Tribambuka
British/Russian, b.1977
Her practice is concerned with the themes of shifting identity, home and belonging.
BIOGRAPHY
Tribambuka (aka Anastasia Beltyukova) is a London based multidisciplinary artist, award-winning illustrator and animation director working predominantly in painting and printmaking. Her practice is concerned with the themes of shifting identity, home and belonging. As a British artist with Russian roots, she takes a critical approach to the complexities of her heritage through a contemporary lens of feminist thought and mythological thinking. Her striking, figurative visual language is an amalgamation of the artistic elements found in Russian Avant-garde, French Analytical Cubism and Fauvism, as well influenced by the revolutionary spirit of swinging sixties.
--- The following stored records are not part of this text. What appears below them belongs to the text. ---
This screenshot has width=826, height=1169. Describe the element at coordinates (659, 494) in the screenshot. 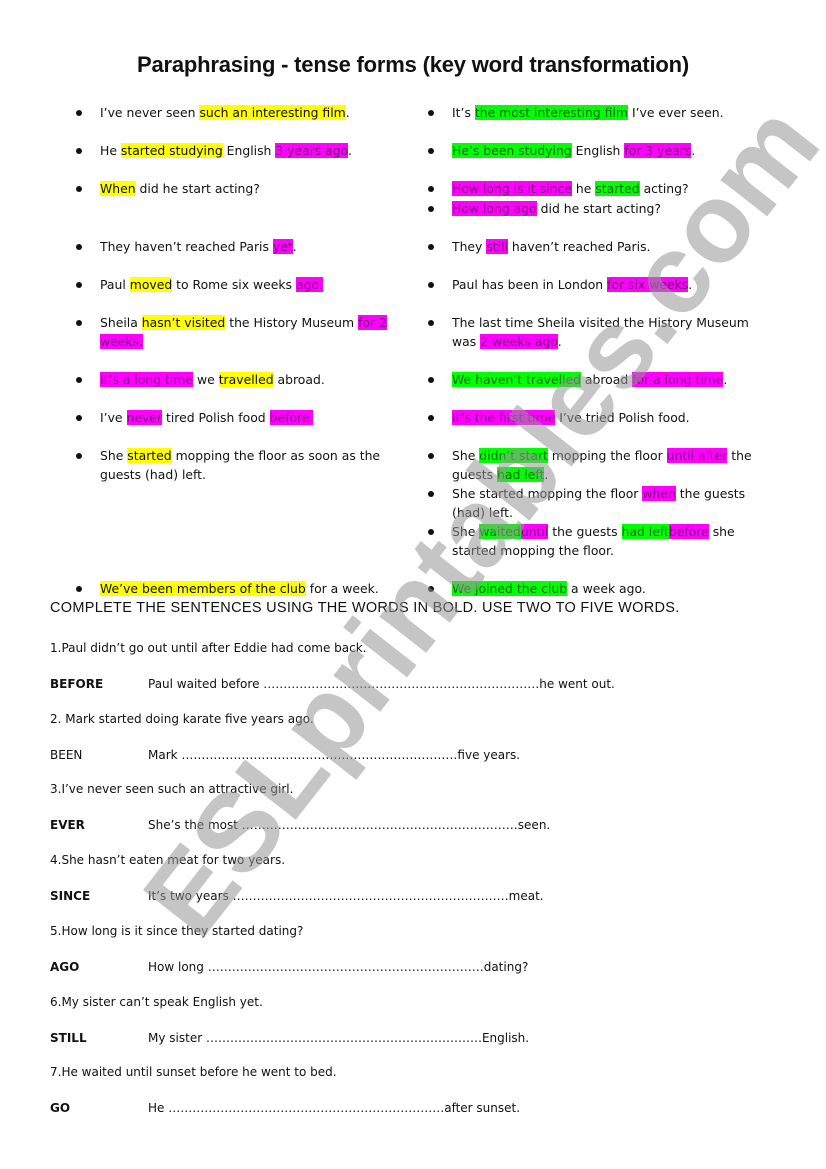

I see `highlighted-phrase: when` at that location.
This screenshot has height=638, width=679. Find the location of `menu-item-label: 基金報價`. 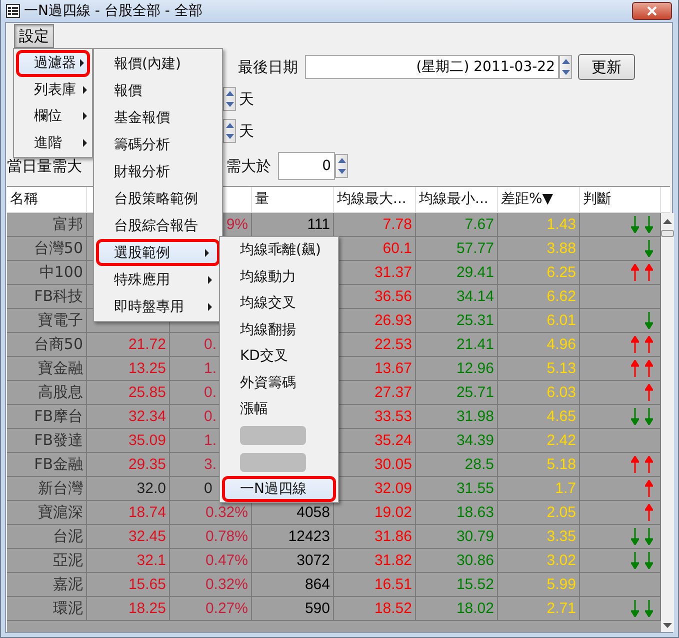

menu-item-label: 基金報價 is located at coordinates (142, 117).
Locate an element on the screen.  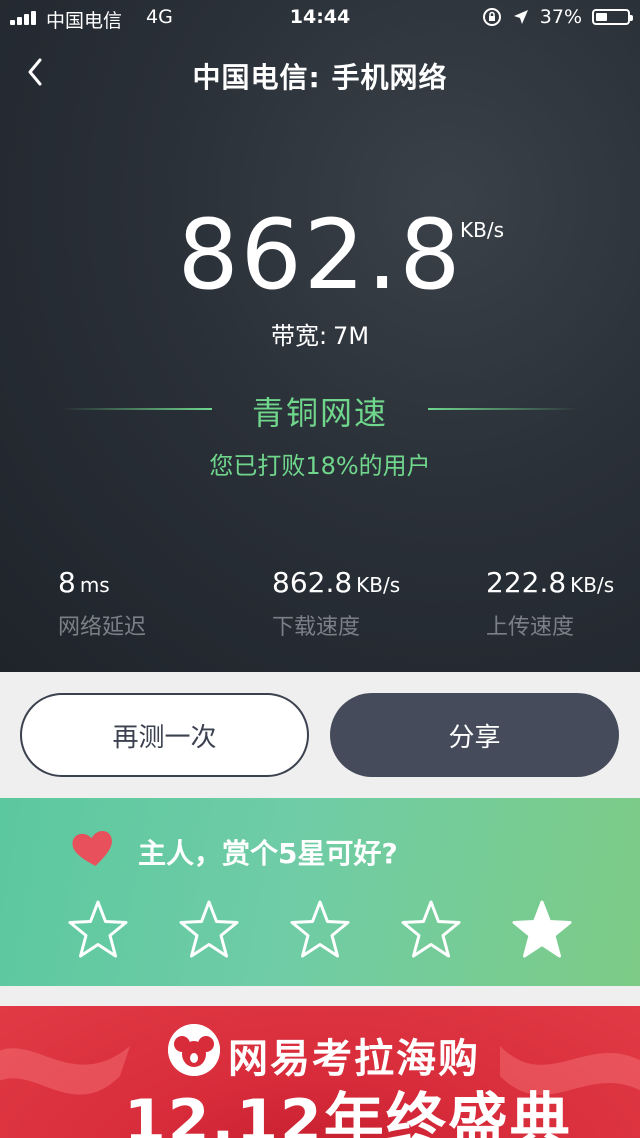
page-title: 中国电信: 手机网络 is located at coordinates (320, 78).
The artist was formally trained in the traditions of the Russian Analytical school of painting at the St. Petersburg State Academy of Art and Design, which opposes the canon of academic education and takes its roots from artists like Kuzma Petrov-Vodkin, Pavel Filonov and Natalia Goncharova. She inherited the structural approach to composition and shapes, reversed perspective and bold colour combinations.The influence of Fauvism, Expressionism and sixties counterculture add an element of disorder, emphasizing the interplay between chaos and structure that is a key theme in her work. Her background in illustration adds a fresh, contemporary edge, as well as defines the narrative approach and symbolism behind her compositions. These visual attributes become apparent in her She / Her / Hers (2022) painting series, depicting portraits of women in various contorted, geometrical configurations using a limited palette of bold colours. In her painting series Right to Rage (2022), the artist adopts a similarly iconic compositional style and colourful palette in her portraits of female characters from across various mythological narratives as a powerful emancipatory statement.
Alongside prestigious commissions by international brands such as CNN, NBC, Wall Street Journal, Financial Times and the Migration Museum, Tribambuka’s works have been exhibited and collected internationally in both physical and NFT-form.